_The records_:

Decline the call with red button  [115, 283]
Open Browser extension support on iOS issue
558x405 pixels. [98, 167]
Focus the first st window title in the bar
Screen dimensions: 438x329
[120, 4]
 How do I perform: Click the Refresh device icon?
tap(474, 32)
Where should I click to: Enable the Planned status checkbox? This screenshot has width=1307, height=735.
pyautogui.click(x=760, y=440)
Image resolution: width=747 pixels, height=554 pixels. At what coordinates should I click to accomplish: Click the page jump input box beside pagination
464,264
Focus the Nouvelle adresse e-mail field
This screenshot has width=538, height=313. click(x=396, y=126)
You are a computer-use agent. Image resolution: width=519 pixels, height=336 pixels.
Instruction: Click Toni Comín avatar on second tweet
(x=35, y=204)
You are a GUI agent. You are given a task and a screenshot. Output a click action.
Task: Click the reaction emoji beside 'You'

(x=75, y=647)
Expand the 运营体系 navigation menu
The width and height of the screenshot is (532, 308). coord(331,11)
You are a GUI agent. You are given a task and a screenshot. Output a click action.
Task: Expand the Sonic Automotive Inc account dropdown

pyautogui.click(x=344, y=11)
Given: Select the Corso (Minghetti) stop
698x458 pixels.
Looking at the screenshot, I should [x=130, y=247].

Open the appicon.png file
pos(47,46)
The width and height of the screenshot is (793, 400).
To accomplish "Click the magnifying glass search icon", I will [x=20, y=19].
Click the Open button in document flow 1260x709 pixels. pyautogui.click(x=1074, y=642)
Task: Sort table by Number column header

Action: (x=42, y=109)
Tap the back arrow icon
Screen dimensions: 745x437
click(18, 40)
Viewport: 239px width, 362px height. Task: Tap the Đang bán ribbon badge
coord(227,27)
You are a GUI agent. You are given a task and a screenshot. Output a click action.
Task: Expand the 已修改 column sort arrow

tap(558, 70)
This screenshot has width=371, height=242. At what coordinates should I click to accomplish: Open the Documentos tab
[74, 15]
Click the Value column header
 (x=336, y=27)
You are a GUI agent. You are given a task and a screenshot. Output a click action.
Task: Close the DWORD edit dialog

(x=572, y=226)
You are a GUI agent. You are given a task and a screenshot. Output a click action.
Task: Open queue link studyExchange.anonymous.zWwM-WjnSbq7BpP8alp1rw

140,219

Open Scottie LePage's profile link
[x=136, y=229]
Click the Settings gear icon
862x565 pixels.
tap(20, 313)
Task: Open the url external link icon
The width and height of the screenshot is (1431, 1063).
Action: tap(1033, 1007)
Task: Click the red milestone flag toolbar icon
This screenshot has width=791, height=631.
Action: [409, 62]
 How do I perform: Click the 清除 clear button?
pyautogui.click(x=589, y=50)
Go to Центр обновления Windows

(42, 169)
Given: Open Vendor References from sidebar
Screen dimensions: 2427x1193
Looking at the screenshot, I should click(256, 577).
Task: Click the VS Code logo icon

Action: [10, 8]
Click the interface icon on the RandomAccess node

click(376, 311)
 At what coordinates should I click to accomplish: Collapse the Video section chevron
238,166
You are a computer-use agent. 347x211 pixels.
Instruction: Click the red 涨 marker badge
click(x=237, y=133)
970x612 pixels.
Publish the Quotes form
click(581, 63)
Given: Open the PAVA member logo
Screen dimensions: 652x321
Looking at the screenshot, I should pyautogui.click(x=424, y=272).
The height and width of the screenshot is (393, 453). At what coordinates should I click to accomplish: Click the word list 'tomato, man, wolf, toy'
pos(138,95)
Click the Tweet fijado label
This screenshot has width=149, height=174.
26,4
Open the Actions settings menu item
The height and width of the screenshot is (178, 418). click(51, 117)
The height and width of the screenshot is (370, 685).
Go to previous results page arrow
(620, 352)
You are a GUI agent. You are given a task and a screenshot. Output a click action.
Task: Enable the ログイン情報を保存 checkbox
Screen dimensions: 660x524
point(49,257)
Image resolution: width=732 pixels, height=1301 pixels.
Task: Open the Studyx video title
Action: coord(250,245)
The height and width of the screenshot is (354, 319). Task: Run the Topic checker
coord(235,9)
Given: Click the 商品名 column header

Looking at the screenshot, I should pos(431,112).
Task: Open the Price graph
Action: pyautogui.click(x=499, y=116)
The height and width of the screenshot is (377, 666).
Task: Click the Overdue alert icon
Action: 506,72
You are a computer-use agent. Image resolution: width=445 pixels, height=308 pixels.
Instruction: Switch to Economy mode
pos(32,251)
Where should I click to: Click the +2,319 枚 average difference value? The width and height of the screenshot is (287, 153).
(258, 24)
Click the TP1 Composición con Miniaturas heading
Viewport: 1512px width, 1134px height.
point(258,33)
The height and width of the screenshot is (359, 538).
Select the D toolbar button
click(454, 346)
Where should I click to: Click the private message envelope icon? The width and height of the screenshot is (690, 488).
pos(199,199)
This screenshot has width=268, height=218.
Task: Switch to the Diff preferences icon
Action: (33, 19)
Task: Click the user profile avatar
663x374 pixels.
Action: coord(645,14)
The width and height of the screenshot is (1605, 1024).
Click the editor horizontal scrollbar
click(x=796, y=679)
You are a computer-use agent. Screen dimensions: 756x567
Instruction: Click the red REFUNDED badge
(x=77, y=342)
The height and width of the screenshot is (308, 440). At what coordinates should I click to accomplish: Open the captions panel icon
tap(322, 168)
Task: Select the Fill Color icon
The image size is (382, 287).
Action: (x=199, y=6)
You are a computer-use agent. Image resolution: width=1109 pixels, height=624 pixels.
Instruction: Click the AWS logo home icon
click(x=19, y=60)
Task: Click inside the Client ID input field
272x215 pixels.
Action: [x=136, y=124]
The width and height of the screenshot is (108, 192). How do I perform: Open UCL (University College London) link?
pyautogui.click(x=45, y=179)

_Problem statement_: Copy out all of the items above word for word, keeping every line unchanged.

_Final result_:
Decline the call with red button  [115, 283]
Open Browser extension support on iOS issue
558x405 pixels. [98, 167]
Focus the first st window title in the bar
Screen dimensions: 438x329
[120, 4]
 How do I perform: Click the Refresh device icon?
tap(474, 32)
Where should I click to: Enable the Planned status checkbox? This screenshot has width=1307, height=735.
pyautogui.click(x=760, y=440)
Image resolution: width=747 pixels, height=554 pixels. At what coordinates should I click to accomplish: Click the page jump input box beside pagination
464,264
Focus the Nouvelle adresse e-mail field
This screenshot has width=538, height=313. click(x=396, y=126)
You are a computer-use agent. Image resolution: width=519 pixels, height=336 pixels.
Instruction: Click Toni Comín avatar on second tweet
(x=35, y=204)
You are a GUI agent. You are given a task and a screenshot. Output a click action.
Task: Click the reaction emoji beside 'You'

(x=75, y=647)
Expand the 运营体系 navigation menu
The width and height of the screenshot is (532, 308). coord(331,11)
You are a GUI agent. You are given a task and a screenshot. Output a click action.
Task: Expand the Sonic Automotive Inc account dropdown

pyautogui.click(x=344, y=11)
Given: Select the Corso (Minghetti) stop
698x458 pixels.
Looking at the screenshot, I should [x=130, y=247].

Open the appicon.png file
pos(47,46)
The width and height of the screenshot is (793, 400).
To accomplish "Click the magnifying glass search icon", I will [x=20, y=19].
Click the Open button in document flow 1260x709 pixels. pyautogui.click(x=1074, y=642)
Task: Sort table by Number column header

Action: (x=42, y=109)
Tap the back arrow icon
Screen dimensions: 745x437
click(18, 40)
Viewport: 239px width, 362px height. Task: Tap the Đang bán ribbon badge
coord(227,27)
You are a GUI agent. You are given a task and a screenshot. Output a click action.
Task: Expand the 已修改 column sort arrow

tap(558, 70)
This screenshot has width=371, height=242. At what coordinates should I click to accomplish: Open the Documentos tab
[74, 15]
Click the Value column header
 (x=336, y=27)
You are a GUI agent. You are given a task and a screenshot. Output a click action.
Task: Close the DWORD edit dialog

(x=572, y=226)
You are a GUI agent. You are given a task and a screenshot. Output a click action.
Task: Open queue link studyExchange.anonymous.zWwM-WjnSbq7BpP8alp1rw

140,219

Open Scottie LePage's profile link
[x=136, y=229]
Click the Settings gear icon
862x565 pixels.
tap(20, 313)
Task: Open the url external link icon
The width and height of the screenshot is (1431, 1063).
Action: tap(1033, 1007)
Task: Click the red milestone flag toolbar icon
This screenshot has width=791, height=631.
Action: [409, 62]
 How do I perform: Click the 清除 clear button?
pyautogui.click(x=589, y=50)
Go to Центр обновления Windows

(42, 169)
Given: Open Vendor References from sidebar
Screen dimensions: 2427x1193
Looking at the screenshot, I should click(256, 577).
Task: Click the VS Code logo icon

Action: [10, 8]
Click the interface icon on the RandomAccess node

click(376, 311)
 At what coordinates should I click to accomplish: Collapse the Video section chevron
238,166
You are a computer-use agent. 347x211 pixels.
Instruction: Click the red 涨 marker badge
click(x=237, y=133)
970x612 pixels.
Publish the Quotes form
click(581, 63)
Given: Open the PAVA member logo
Screen dimensions: 652x321
Looking at the screenshot, I should pyautogui.click(x=424, y=272).
The height and width of the screenshot is (393, 453). At what coordinates should I click to accomplish: Click the word list 'tomato, man, wolf, toy'
pos(138,95)
Click the Tweet fijado label
This screenshot has width=149, height=174.
26,4
Open the Actions settings menu item
The height and width of the screenshot is (178, 418). click(51, 117)
The height and width of the screenshot is (370, 685).
Go to previous results page arrow
(620, 352)
You are a GUI agent. You are given a task and a screenshot. Output a click action.
Task: Enable the ログイン情報を保存 checkbox
Screen dimensions: 660x524
point(49,257)
Image resolution: width=732 pixels, height=1301 pixels.
Task: Open the Studyx video title
Action: coord(250,245)
The height and width of the screenshot is (354, 319). Task: Run the Topic checker
coord(235,9)
Given: Click the 商品名 column header

Looking at the screenshot, I should pos(431,112).
Task: Open the Price graph
Action: pyautogui.click(x=499, y=116)
The height and width of the screenshot is (377, 666).
Task: Click the Overdue alert icon
Action: 506,72
You are a computer-use agent. Image resolution: width=445 pixels, height=308 pixels.
Instruction: Switch to Economy mode
pos(32,251)
Where should I click to: Click the +2,319 枚 average difference value? The width and height of the screenshot is (287, 153).
(258, 24)
Click the TP1 Composición con Miniaturas heading
Viewport: 1512px width, 1134px height.
point(258,33)
The height and width of the screenshot is (359, 538).
Select the D toolbar button
click(454, 346)
Where should I click to: Click the private message envelope icon? The width and height of the screenshot is (690, 488).
pos(199,199)
This screenshot has width=268, height=218.
Task: Switch to the Diff preferences icon
Action: (33, 19)
Task: Click the user profile avatar
663x374 pixels.
Action: coord(645,14)
The width and height of the screenshot is (1605, 1024).
Click the editor horizontal scrollbar
click(x=796, y=679)
You are a computer-use agent. Screen dimensions: 756x567
Instruction: Click the red REFUNDED badge
(x=77, y=342)
The height and width of the screenshot is (308, 440). At what coordinates should I click to accomplish: Open the captions panel icon
tap(322, 168)
Task: Select the Fill Color icon
The image size is (382, 287).
Action: (x=199, y=6)
You are a computer-use agent. Image resolution: width=1109 pixels, height=624 pixels.
Instruction: Click the AWS logo home icon
click(x=19, y=60)
Task: Click inside the Client ID input field
272x215 pixels.
Action: [x=136, y=124]
The width and height of the screenshot is (108, 192). How do I perform: Open UCL (University College London) link?
pyautogui.click(x=45, y=179)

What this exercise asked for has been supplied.